December 14, 2008 Ms. Flecha 1 comment

I agree so much with some of the comments in this post on a fellow teacher’s blog, –  the ELA does not so much test how good a reader a child is, but tests how good they are at taking reading tests. The differences in reading levels among my students is quite significant – I have students who read level E/F (books that don’t even have dialogue) and students who read level M (which has chapter books). And yet some of my lower-level students score better than my students who are on level M (which is grade level). Some of my lower readers are actually more critical readers and better at these tests for various and many unknown reasons.

Three different parts of our curriculum – reading, writing and read aloud – are for test prep.
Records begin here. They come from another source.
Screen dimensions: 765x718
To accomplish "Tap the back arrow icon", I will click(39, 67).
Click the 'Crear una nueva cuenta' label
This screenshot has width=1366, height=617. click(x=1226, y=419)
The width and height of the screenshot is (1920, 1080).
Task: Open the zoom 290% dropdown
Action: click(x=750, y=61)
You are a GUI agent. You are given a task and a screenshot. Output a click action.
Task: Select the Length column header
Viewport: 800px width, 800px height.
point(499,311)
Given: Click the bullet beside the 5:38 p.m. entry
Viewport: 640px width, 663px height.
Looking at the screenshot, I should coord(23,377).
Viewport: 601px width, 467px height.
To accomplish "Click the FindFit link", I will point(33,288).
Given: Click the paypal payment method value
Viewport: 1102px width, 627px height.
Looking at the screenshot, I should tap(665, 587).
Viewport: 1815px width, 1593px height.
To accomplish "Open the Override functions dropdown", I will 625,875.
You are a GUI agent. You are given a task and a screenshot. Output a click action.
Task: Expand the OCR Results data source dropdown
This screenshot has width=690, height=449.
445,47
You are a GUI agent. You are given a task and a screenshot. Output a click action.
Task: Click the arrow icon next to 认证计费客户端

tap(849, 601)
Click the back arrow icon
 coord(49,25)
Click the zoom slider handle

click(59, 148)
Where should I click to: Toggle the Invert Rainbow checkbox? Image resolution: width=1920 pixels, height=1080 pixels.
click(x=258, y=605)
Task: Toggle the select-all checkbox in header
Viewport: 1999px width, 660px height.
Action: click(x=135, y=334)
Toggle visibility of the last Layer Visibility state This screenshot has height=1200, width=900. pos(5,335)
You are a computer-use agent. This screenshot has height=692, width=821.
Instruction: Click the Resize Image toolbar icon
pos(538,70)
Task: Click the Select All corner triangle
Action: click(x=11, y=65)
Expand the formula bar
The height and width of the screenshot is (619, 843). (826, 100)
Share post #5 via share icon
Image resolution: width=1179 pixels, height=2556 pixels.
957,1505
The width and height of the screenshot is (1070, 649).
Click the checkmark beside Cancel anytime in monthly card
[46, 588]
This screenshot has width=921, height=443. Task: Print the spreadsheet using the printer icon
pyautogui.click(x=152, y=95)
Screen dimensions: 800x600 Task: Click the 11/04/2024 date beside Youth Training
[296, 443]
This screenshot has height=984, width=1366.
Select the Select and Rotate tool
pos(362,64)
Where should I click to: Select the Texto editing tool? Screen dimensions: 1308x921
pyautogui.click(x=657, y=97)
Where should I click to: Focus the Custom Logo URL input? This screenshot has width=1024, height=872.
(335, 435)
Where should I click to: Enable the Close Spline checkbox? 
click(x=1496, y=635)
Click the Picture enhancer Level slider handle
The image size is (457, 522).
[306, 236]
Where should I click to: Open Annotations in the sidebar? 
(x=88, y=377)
We are to take away one period of two other subjects for test prep as well.  While teachers get criticized for teaching to the test, that is exactly how we are curtailing the students’ education.

If we were true advocates for our students, shouldn’t schools be opposing these tests and organizing parents to do the same? And there are so many legitimate research-based reasons to oppose these tests – whether you choose to look at it from the point of view of ELLs or not.  On the other hand, my school knows historical fiction, fairy tales, fables, legends, poetry, biography, etc., may be on the test, and yet they choose to spend two whole months on Fiction and one whole month on non-Fiction, leaving just days to teach each of these other genres.

test prep

December 13, 2008 Ms. Flecha Leave a comment

I know I’m not alone when I say I hate test prep, that time of year in third grade and up when 80% of instruction is focused on teaching strategies for taking state-mandated tests like Math or English Language Arts.

But I don’t just hate it because it is mindless, scripted lessons. Sometimes its nice to have lessons that are already worked out even if they still have to be tailored. And I often feel like my own lessons fall flat anyway. But what really bothers me is it makes me feel so incompetent.

The lessons and teaching points we are given are so poorly written and organized that we are setting the kids up for failure. Like the first time we teach kids about historical fiction, it is to focus on the types of questions asked. There is no time to spend to really dig into it and read some. And then that is it. Maybe one other lesson talks about historical fiction. This is the equivalent of cramming except usually when you cram for a big test, it is both your choice and with material you have had some prior experience with. At first I honestly just thought it was me. That I am inexperienced and disorganized and that’s why it hasn’t been working well but the reading teacher told me all the teachers are having a hard time with it!